题目链接:http://poj.org/problem?id=3669
Time Limit: 1000MS Memory Limit: 65536K
Description
Bessie hears that an extraordinary meteor shower is coming; reports say that these meteors will crash into earth and destroy anything they hit. Anxious for her safety, she vows to find her way to a safe location (one that is never destroyed by a meteor) . She is currently grazing at the origin in the coordinate plane and wants to move to a new, safer location while avoiding being destroyed by meteors along her way.
The reports say that M meteors (1 ≤ M ≤ 50,000) will strike, with meteor i will striking point (Xi, Yi) (0 ≤ Xi ≤ 300; 0 ≤ Yi ≤ 300) at time Ti (0 ≤ Ti ≤ 1,000). Each meteor destroys the point that it strikes and also the four rectilinearly adjacent lattice points.
Bessie leaves the origin at time 0 and can travel in the first quadrant and parallel to the axes at the rate of one distance unit per second to any of the (often 4) adjacent rectilinear points that are not yet destroyed by a meteor.
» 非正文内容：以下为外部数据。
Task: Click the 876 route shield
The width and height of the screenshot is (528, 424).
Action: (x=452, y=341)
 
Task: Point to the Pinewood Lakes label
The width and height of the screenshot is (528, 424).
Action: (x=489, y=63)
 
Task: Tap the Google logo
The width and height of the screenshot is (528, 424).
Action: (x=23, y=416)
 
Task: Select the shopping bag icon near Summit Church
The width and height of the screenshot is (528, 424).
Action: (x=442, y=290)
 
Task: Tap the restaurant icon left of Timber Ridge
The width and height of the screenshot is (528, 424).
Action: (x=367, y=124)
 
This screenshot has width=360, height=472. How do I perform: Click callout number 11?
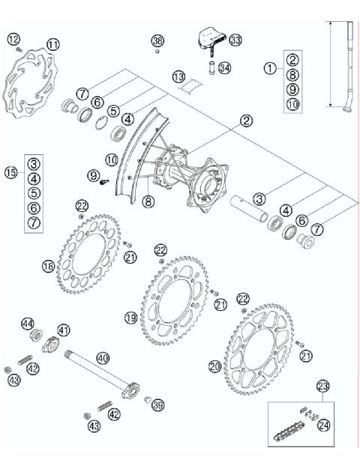click(52, 45)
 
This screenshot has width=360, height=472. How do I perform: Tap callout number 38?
click(157, 40)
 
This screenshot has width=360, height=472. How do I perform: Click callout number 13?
click(178, 77)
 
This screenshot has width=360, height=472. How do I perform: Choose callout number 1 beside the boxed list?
click(269, 67)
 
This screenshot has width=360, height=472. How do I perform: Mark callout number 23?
click(323, 387)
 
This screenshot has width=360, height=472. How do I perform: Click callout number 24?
click(324, 425)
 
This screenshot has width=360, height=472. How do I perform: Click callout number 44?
click(28, 324)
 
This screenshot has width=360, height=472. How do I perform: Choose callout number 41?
click(64, 330)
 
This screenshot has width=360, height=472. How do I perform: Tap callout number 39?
click(158, 405)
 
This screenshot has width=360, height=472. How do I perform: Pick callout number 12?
click(13, 39)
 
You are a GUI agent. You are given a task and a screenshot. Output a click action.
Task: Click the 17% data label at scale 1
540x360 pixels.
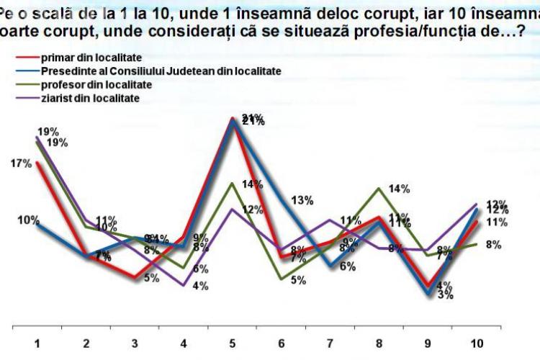tap(21, 163)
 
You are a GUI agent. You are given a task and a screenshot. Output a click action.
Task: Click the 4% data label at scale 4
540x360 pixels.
tap(200, 286)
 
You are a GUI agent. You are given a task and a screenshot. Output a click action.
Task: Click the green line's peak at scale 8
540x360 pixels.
tap(379, 189)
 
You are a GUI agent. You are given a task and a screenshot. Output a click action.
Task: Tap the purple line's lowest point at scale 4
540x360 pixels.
tap(184, 285)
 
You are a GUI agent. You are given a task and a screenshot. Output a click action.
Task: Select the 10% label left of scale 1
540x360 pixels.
tap(28, 220)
She cannot be located on a point at any time greater than or equal to the time it is destroyed).
Determine the minimum time it takes Bessie to get to a safe place.
Input
* Line 1: A single integer: M
* Lines 2..M+1: Line i+1 contains three space-separated integers: Xi, Yi, and Ti
Output
* Line 1: The minimum time it takes Bessie to get to a safe place or -1 if it is impossible.
Sample Input
4
0 0 2
2 1 2
1 1 2
0 3 5
Sample Output
5
Problem solving report:
Description: 起点在坐标系的(0,0),给出n组数据xi,yi,ti,表示在ti时间点(xi, yi)会被袭击,同时它的上下左右的邻接点都会被破坏,被破坏的点无法经过,问能否平安到达安全地带(永远不会被破坏的点)。
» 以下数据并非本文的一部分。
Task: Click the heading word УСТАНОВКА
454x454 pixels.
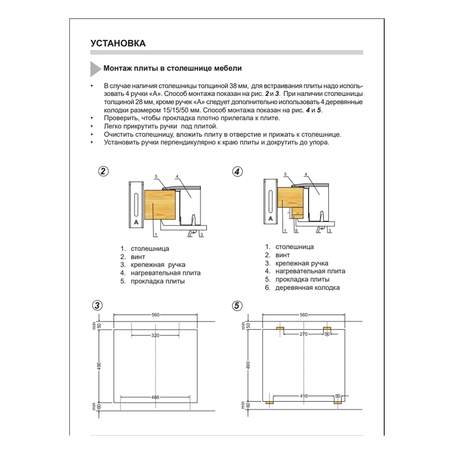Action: [118, 43]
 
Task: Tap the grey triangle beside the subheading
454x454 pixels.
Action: [95, 69]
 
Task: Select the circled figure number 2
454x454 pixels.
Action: [103, 171]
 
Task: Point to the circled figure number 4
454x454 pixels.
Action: [237, 171]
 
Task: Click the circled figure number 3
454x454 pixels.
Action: [97, 306]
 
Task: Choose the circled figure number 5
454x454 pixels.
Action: [237, 306]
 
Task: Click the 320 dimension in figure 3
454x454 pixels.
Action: [155, 335]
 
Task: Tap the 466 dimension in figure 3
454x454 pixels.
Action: [155, 397]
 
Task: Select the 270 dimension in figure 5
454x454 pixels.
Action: [303, 334]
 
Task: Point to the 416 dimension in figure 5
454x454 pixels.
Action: [304, 396]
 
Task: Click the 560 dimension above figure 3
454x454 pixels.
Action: [156, 315]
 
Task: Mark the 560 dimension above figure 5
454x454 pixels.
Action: [304, 315]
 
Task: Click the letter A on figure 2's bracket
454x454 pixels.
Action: [136, 222]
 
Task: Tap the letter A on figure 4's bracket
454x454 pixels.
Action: [271, 218]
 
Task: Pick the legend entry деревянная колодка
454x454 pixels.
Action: [307, 288]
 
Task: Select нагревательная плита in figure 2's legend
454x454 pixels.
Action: [166, 273]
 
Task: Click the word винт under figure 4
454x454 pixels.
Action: [283, 255]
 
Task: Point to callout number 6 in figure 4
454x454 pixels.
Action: [296, 231]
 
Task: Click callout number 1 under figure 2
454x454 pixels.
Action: [156, 235]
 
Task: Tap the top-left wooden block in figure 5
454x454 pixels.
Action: [280, 329]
Problem solving: 先预处理出每个点被袭击的时间,然后进行BFS遍历,需要注意的是,被袭击的范围是x和y不超过300,但是可移动的点是整个第一象限。
Accepted Code:
#include <queue>
#include <cstdio>
#include <cstring>
#include <algorithm>
using namespace std;
const int MAXN = 305;
const int inf = 0x3f3f3f3f;
int spt[MAXN][MAXN];
bool vis[MAXN][MAXN];
int dir[][2] = {{0, 1}, {0, -1}, {1, 0}, {-1, 0}};
struct edge {
int x, y, t;
edge(int x_, int y_, int t_) : x(x_), y(y_), t(t_) {}
};
void Mark(int x, int y, int t) {
spt[x][y] = min(spt[x][y], t);
for (int i = 0; i < 4; i++) {
int tx = x + dir[i][0];
int ty = y + dir[i][1];
if (tx >= 0 && ty >= 0)
spt[tx][ty] = min(spt[tx][ty], t);
}
}
int BFS(int x, int y) {
queue <edge> Q;
vis[x][y] = true;
Q.push(edge(x, y, 0));
while (!Q.empty()) {
edge p = Q.front();
Q.pop();
if (spt[p.x][p.y] >= inf)
return p.t;
for (int i = 0; i < 4; i++) {
int tx = p.x + dir[i][0];
int ty = p.y + dir[i][1];
if (tx >= 0 && ty >= 0 && !vis[tx][ty] && spt[tx][ty] > p.t + 1) {
vis[tx][ty] = true;
Q.push(edge(tx, ty, p.t + 1));
}
}
}
return -1;
}
int main() {
int n, x, y, t;
scanf("%d", &n);
memset(spt, 0x3f, sizeof(spt));
for (int i = 0; i < n; i++) {
scanf("%d%d%d", &x, &y, &t);
Mark(x, y, t);
}
printf("%d\n", BFS(0, 0));
return 0;
}